In short, both sides are right ... And both sides are wrong, very nearly equally so. So am I writing this article just to expose a conundrum? Hardly.

Here is my opinion on the matter:

Anyone who has any expectation of privacy on the internet is delusional. I used to think that the only exception to this rule was email until I realized that the servers which store and send email are owned by private entities and you use them at the sufferance of those entities and under an extensive contractual agreement, essentially signing away any privacy you may have thought to expect. We do these things voluntarily and without thinking about them. That is the problem. 

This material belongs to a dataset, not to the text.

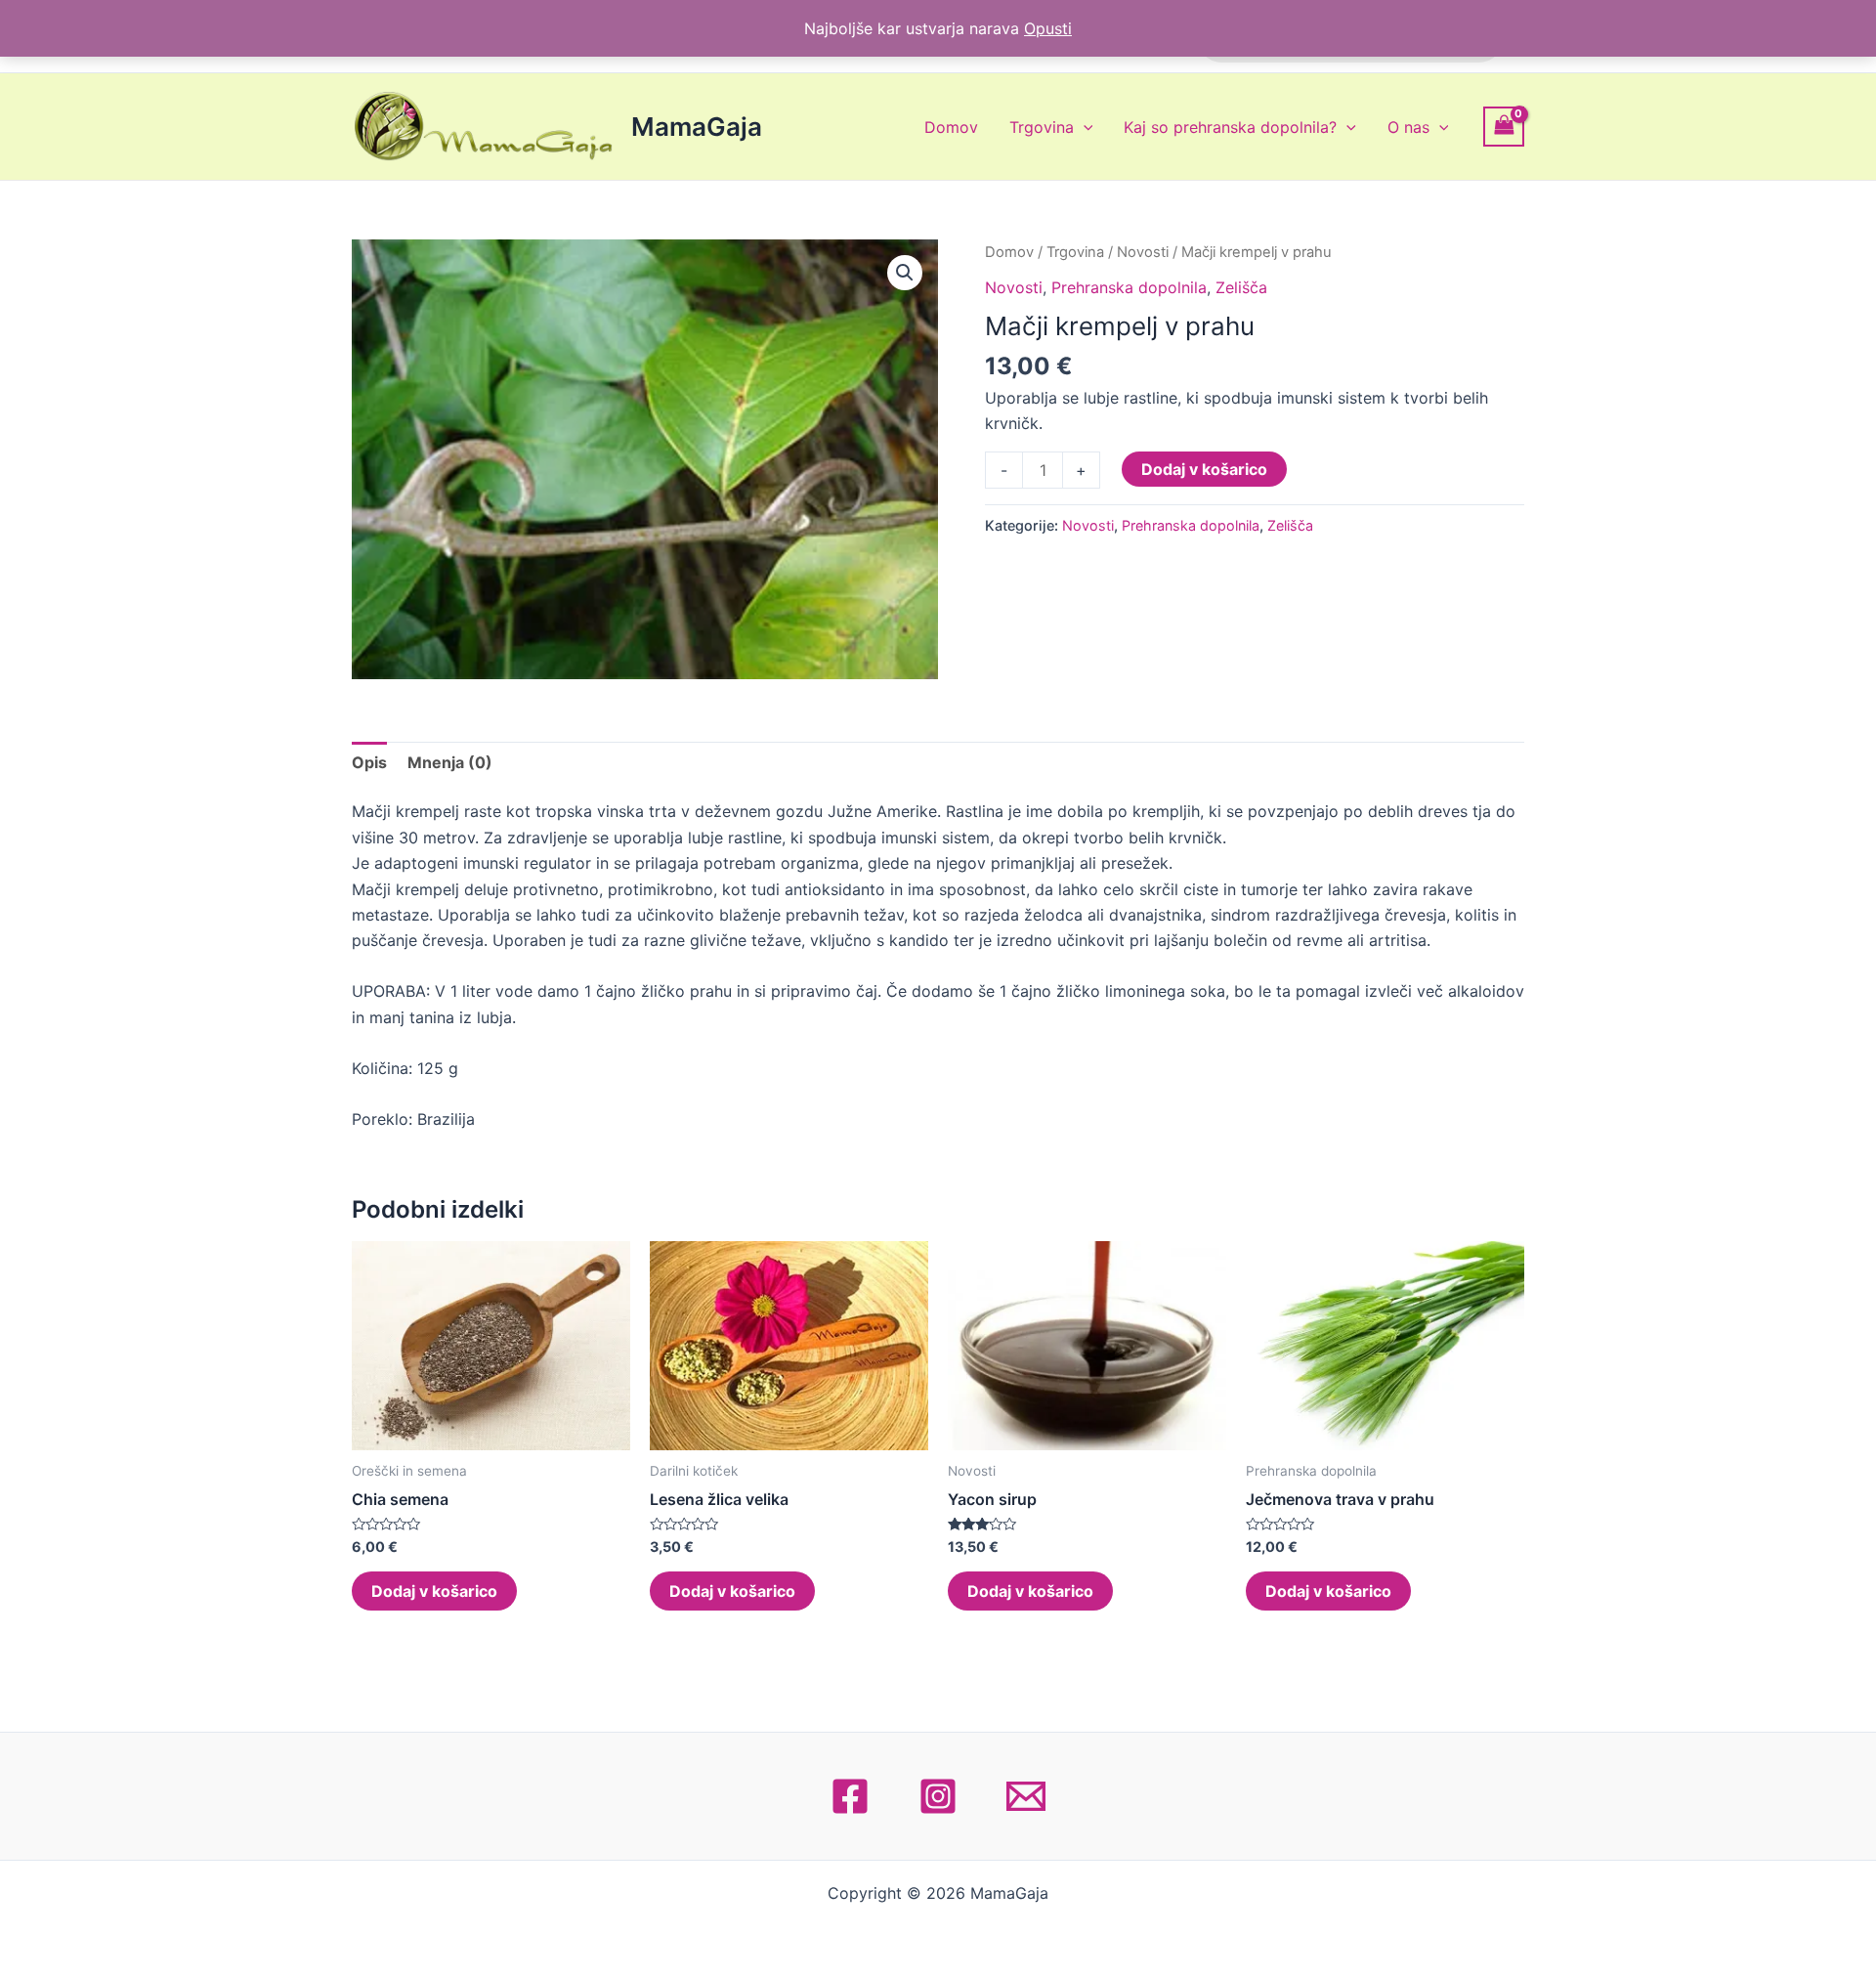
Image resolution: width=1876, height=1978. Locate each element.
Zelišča (1241, 287)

If you wish to have privacy in your e-mails, there are three steps you must take. First, you cannot use a public e-mail server, like Yahoo or Google or Microsoft. You have to host your own email service. Its expensive and difficult and you'll need the services of an IT professional with some regularity. Second, you'll have to avoid either sending email to or receiving email from any of the aforementioned public servers. To do so will give that email to the powers that be and expose your server to "access" by anyone with the wherewithal to bypass your security. And finally, you'll have to send all of your communications using 128 bit security encoding ... or better. And doing all of this is almost certain to put you on a watch list. If you're hiding what you do, you must have something to hide.

If you want to have privacy on the internet, once again you're delusional. The purpose of the World Wide Web is to transmit information far and wide, with equality around the world. If it's on the web, it's there to be shared with everyone. If you’re worried about privacy, stay off the web.

So what's the real answer here? In the past, SCOTUS has ruled that privacy only exists if a person has a reasonable expectation of privacy. I suspect that if the court were asked the question of whether or not the capture and examination of this data is constitutional, the answer would be yes it is, because no one has any reasonable expectation of privacy on the internet.

So we get back to "is Edward Snowden a hero or a jerk?" For me, the answer is HERO in bold letters. Not because he exposed something I didn't already know about, but because he successfully started a national conversation. In that conversation is the real and lasting answer to this conundrum. The answer, as always, is somewhere in the middle. Both extremes are wrong because both extremes are right, and we can't be on both ends of this matter. I see a great deal of hope in this conversation and in the truly strange bedfellows it has engendered. This conversation is long past due and I hope we will answer these questions as a country instead of as individuals.